Meghan Markle claims she struggled in letter – despite attending $16k-a-year school and using nannies for child care
MEGHAN Markle claimed she struggled in a letter to the US Congress – despite attending a $16k-a-year private school and using nannies for child care.
The Duchess of Sussex claimed she lived off $5 Sizzler salads as a kid as she backed calls for paid parental leave.
But critics slammed the letter and point out her father was an Emmy award-winning lighting director and that she enjoyed a private education that cost $16,000-a-year, which was paid by her dad’s salary and state lottery win.
Royal commentator and former editor of International Who’s Who, Richard Fitzwilliams, told the : “Using the example of the $5 salad bar and how she had to struggle in the past is an attempt to link with the way so many families struggle to pay their bills.

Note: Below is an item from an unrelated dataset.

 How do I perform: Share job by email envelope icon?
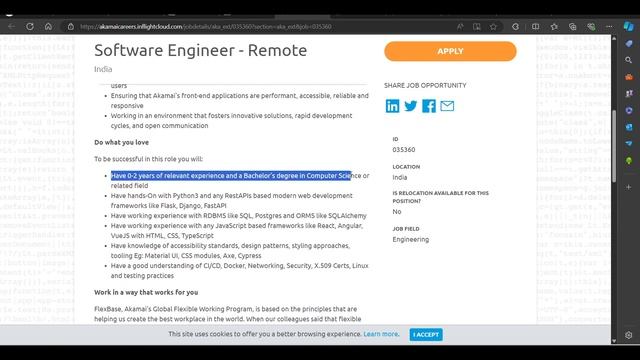tap(447, 106)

“Aspiring politicians use these sort of examples and it remains to be seen, since she was privately educated and her father was one of Hollywood’s top lighting directors, whether the audience she seeks are impressed by her account of how she had to struggle.
“She and her father are estranged as she is at the moment from the royal family. The issue she highlights is undoubtedly an important one, but many will sense a ruthless streak in her behaviour which needs moderating if she were ever to seek election.”
Though many back her call for universal paid parental leave, her letter to US House of Representatives Speaker Nancy Pelosi and Senate Majority Leader Chuck Schumer was lacking one very important figure – US President Joe Biden.
The President is trying to get his $3.5bn Build Back Better Agenda passed through Congress.
In the letter, Markle said she ate cheap salads and worked selling frozen yoghurt as a 13-year-old – but all the while she was being educated in exclusive LA Schools where alumnis include Elizabeth Taylor and July Garland.
She writes: “I grew up on the $4.99 salad bar at Sizzler – it may have cost less back then (to be honest, I can’t remember) – but what I do remember was the feeling: I knew how hard my parents worked to afford this because even at five bucks, eating out was something special, and I felt lucky.
“And as a Girl Scout, when my troop would go to dinner for a big celebration, it was back to that same salad bar or The Old Spaghetti Factory – because that’s what those families could afford.
“I waited tables, babysat, and piecemealed jobs together to cover odds and ends,” Meghan writes.
“I worked all my life and saved when and where I could – but even that was a luxury – because usually it was about making ends meet and having enough to pay my rent and put gas in my car.”
Critics highlight that Markle was raised in the middle class suburb of Woodland Hills in a house bought by her Emmy award-winning dad.
She attended Hollywood’s private Little Red Schoolhouse, where staff fed students six different types of organic vegetables from the school garden each week, according to the Mail.
When she was nine, Markle’s dad won $750,000 in a lottery, which helped send her to the $16,000-a-year Immaculate Heart Catholic School – one of LA’s finest.
Markle regularly visited her dad who was working on the set of Married… with Children as a lighting director and who was believed to be earning $200,000 a year.
It comes as the Duchess, 40, said she and Prince Harry had been “overwhelmed” by the birth of their second child Lilibet.
In the same letter, she wrote: “Like any parents, we were overjoyed. Like many parents, we were overwhelmed.
“Like fewer parents, we weren’t confronted with the harsh reality of either spending those first few critical months with our baby or going back to work.
“We knew we could take her home, and in that vital (and sacred) stage, devote any and everything to our kids and to our family.
“We knew that by doing so we wouldn’t have to make impossible choices about childcare, work, and medical care that so many have to make every single day.
“No family should be faced with these decisions.”